The key problem with your assertion is that at the time insurance is purchased, nobody knows who will be the victim or whether there will be a victim. Purchasers of insurance would rather spend a little bit of money just in case a bad outcome occurs, so they don't bear the full brunt of that bad outcome. Those who don't end up with a bad outcome don't get their money back, which is why the system works.
We all know there is a need for social services to provide healthcare for those who can't afford it or who have really bad luck. That's not insurance, however, it's social services.
No, they are not the same thing. The fact that a transfer of money happens is not a sufficient criterion for defining insurance.
Take two people with different risk profiles but who are both insured. If you can tell a priori which one is expected to have lifetime claims that exceed their lifetime premiums, then you don't have insurance - you have a wealth redistribution scheme[0].
Note that I didn't specify which person had the greater risk profile, or whether they both purchased the same "tier" of plan, or even whether they purchased their insurance from the same insurer. This property of insurance still holds even if the two people have completely different risk profiles, if one purchases a gold plan and the other a bronze, and if one person purchases from MegaInsurance in New York and the other purchases from AcmeInsurance in California - as long as they are both insured at risk-adjusted rates.
> You do realize that this is functionally the same as getting rid of the preexisting conditions protection, right? Whether someone pays tens of thousands to a doctor for care or to an insurance company for coverage are in practice exactly the same. The whole point is that many of us think that is a fundamentally unfair system to force someone to face in that situation.
First, nobody is paying tens of thousands of dollars to a doctor, because there's an out-of-pocket maximum cap. (And that cap could still exist under a risk-based pricing world.)

> GIVEN DATA:
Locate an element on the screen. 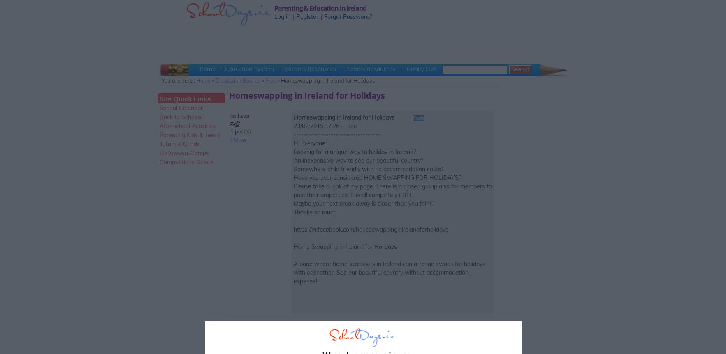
--
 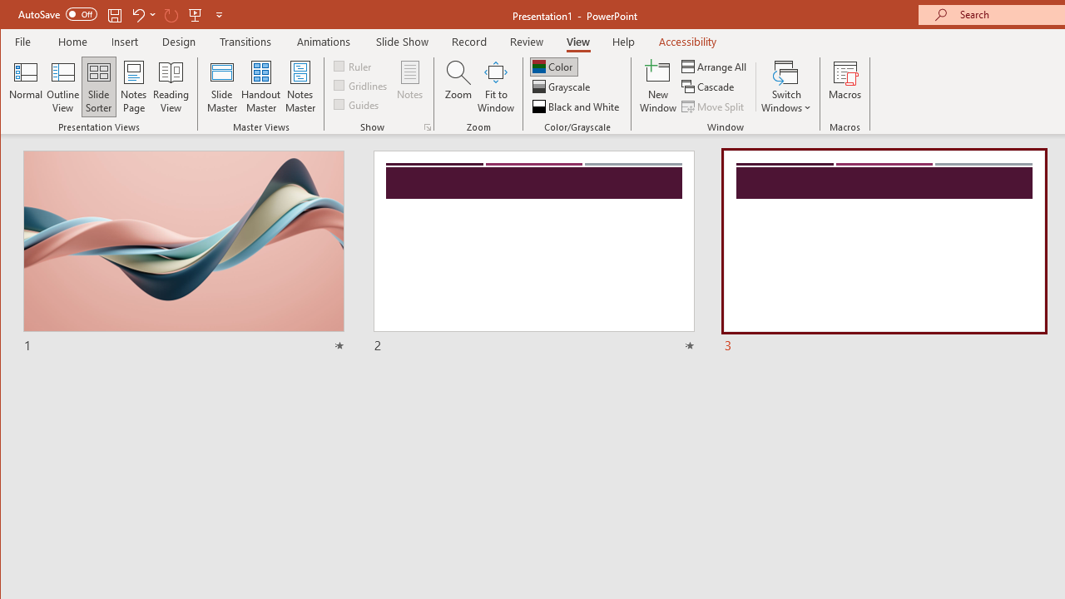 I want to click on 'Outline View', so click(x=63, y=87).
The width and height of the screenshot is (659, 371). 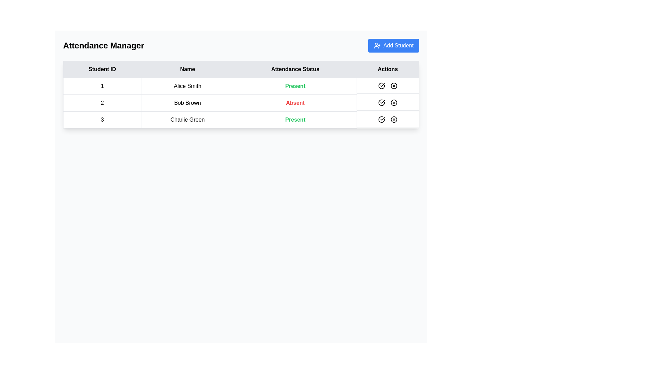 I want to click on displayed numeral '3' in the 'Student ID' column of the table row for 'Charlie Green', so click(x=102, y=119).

> REQUIRED TASKS:
1. Summarize the insurance passage in three sentences.
2. In the insurance passage, condense the paragraph beginning "Note that I didn't specify" into a single sentence.

> TASK ANSWERS:
1. Insurance works because nobody knows at purchase time who will suffer a bad outcome, so buyers pay a little to avoid its full brunt, and those who escape one don't get their money back. Providing healthcare for people who can't afford it or who have really bad luck is a needed social service, not insurance. A transfer of money doesn't by itself define insurance: if you can tell in advance which of two insured people will have lifetime claims exceeding lifetime premiums, the arrangement is a wealth redistribution scheme, and an out-of-pocket maximum cap means nobody pays a doctor tens of thousands of dollars.

2. The property holds regardless of which person has the greater risk profile, which plan tier each buys (such as gold versus bronze), or which insurer each uses (such as MegaInsurance in New York versus AcmeInsurance in California), as long as both are insured at risk-adjusted rates.